# HELP!! ring gear problem



## trever hill (May 25, 2009)

OK from what i understand you can not put a different size flywheel in my 86 z31 Manuel non turbo, because the starter will not engage. I have taken my car apart and found that the ring gear needs changed. well "EVERY" auto store including Nissan have not the right size. they are giving me a 9 1/2 inch when mine is 10 3/4. how will this work if. 1: the ring gear will not fit on 2: it would not engage with the starter. Help me please. I am pretty sure this transmission is stock.


----------



## reddzx (Jun 22, 2006)

Nissan Parts, NISMO and Nissan Accessories - Courtesyparts.com


----------



## trever hill (May 25, 2009)

no offense, but that just put me where I was.
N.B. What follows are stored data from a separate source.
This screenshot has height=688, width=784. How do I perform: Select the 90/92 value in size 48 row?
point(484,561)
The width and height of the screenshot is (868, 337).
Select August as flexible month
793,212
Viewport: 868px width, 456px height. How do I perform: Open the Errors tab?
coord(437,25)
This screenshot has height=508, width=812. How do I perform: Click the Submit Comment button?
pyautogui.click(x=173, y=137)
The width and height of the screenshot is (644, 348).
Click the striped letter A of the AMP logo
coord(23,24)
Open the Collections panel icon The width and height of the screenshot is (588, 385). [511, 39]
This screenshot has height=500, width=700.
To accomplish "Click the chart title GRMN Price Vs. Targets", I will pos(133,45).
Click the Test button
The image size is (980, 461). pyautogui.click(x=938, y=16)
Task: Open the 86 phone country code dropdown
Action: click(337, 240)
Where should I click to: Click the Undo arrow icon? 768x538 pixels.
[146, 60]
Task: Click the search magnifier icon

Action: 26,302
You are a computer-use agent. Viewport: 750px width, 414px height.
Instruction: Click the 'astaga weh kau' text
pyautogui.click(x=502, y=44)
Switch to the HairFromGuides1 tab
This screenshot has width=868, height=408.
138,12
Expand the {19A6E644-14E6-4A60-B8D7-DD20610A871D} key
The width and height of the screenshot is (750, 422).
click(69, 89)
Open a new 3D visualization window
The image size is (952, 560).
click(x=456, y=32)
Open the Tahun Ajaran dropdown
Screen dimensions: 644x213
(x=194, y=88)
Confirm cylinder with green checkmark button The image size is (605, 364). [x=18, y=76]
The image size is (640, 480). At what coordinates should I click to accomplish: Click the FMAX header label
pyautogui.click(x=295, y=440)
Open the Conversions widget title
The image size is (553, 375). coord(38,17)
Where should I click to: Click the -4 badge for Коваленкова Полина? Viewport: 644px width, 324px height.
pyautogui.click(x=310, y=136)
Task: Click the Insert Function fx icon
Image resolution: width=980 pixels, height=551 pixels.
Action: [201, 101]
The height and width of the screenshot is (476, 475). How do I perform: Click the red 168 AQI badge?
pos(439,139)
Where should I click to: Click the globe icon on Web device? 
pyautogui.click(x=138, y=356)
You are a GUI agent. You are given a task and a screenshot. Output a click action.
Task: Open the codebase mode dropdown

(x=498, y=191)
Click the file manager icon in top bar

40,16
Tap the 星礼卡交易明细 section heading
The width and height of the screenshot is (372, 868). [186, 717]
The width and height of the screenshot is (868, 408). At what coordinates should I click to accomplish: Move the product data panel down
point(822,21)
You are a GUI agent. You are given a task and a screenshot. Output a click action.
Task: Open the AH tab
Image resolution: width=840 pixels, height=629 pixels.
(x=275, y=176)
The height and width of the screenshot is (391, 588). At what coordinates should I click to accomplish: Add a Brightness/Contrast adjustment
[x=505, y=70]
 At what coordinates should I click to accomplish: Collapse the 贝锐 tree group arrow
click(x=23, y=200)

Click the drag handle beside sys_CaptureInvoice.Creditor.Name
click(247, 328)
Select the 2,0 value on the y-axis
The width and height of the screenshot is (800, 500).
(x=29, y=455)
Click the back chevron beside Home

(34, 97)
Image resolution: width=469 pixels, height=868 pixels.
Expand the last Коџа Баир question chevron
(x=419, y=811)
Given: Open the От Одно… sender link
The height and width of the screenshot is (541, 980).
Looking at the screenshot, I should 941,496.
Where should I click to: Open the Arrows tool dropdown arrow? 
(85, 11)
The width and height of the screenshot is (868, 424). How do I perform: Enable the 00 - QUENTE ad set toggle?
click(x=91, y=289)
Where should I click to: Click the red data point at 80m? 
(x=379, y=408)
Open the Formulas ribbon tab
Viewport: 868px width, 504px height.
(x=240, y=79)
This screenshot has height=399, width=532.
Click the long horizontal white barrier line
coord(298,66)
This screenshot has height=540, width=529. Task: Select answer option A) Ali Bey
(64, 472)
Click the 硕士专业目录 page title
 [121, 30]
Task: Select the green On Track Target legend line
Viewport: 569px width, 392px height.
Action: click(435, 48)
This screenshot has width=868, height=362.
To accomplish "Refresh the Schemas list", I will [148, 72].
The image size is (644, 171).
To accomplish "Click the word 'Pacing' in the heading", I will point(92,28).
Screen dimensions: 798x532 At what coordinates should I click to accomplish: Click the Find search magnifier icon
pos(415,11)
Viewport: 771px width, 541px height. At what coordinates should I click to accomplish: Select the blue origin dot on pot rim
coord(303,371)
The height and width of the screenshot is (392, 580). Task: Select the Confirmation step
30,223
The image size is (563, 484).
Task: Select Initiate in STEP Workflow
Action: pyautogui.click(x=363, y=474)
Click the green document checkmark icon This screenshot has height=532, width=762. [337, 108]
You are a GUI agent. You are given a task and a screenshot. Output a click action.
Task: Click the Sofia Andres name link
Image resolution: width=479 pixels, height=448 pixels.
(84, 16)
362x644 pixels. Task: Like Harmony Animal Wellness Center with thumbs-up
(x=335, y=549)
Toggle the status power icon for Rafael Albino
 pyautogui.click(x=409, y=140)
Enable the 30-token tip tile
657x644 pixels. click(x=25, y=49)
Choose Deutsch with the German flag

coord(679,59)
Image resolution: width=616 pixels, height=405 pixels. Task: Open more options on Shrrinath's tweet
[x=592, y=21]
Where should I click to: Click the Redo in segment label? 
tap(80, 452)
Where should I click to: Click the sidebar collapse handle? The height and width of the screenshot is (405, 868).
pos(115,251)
I did figure out the problem. someone had the same problem and they never actually made the right ring gear size. so nissan said to solve the problem just buy a whole new flywheel for $350. the auto parts places are still selling the wrong ring gear.


----------



## reddzx (Jun 22, 2006)

Junk yard, or go to: 
z31.com :: Index
Z31 Performance :: Your home for all things Z31 
www.88hybrid.com 
Register at these forums ask for what you need there, someone will have it. 
Go to the want to buy section and post your needs in a thread.


----------



## AZ-ZBum (Nov 21, 2004)

What are you talking about when you say "ring gear"?


----------



## trever hill (May 25, 2009)

When I say ring gear, I am talking about the ring around the flywheel. it''s what engages the starter with the flywheel when you turn the car over. you will not find the right size for a z31 from any after market or nissan store.


----------



## reddzx (Jun 22, 2006)

Manual transmission flywheels don't have a "removable ring gear". 
Any flywheel from a 84 to 89 5 speed NA will work. 
They all have the exact same starter and FS5W71C transmission.

There are hundreds of places you car buy a flywheel. this was a 2 minute google search

1986 Nissan 300ZX Flywheel (Clutch) Parts | NissanReports.com


----------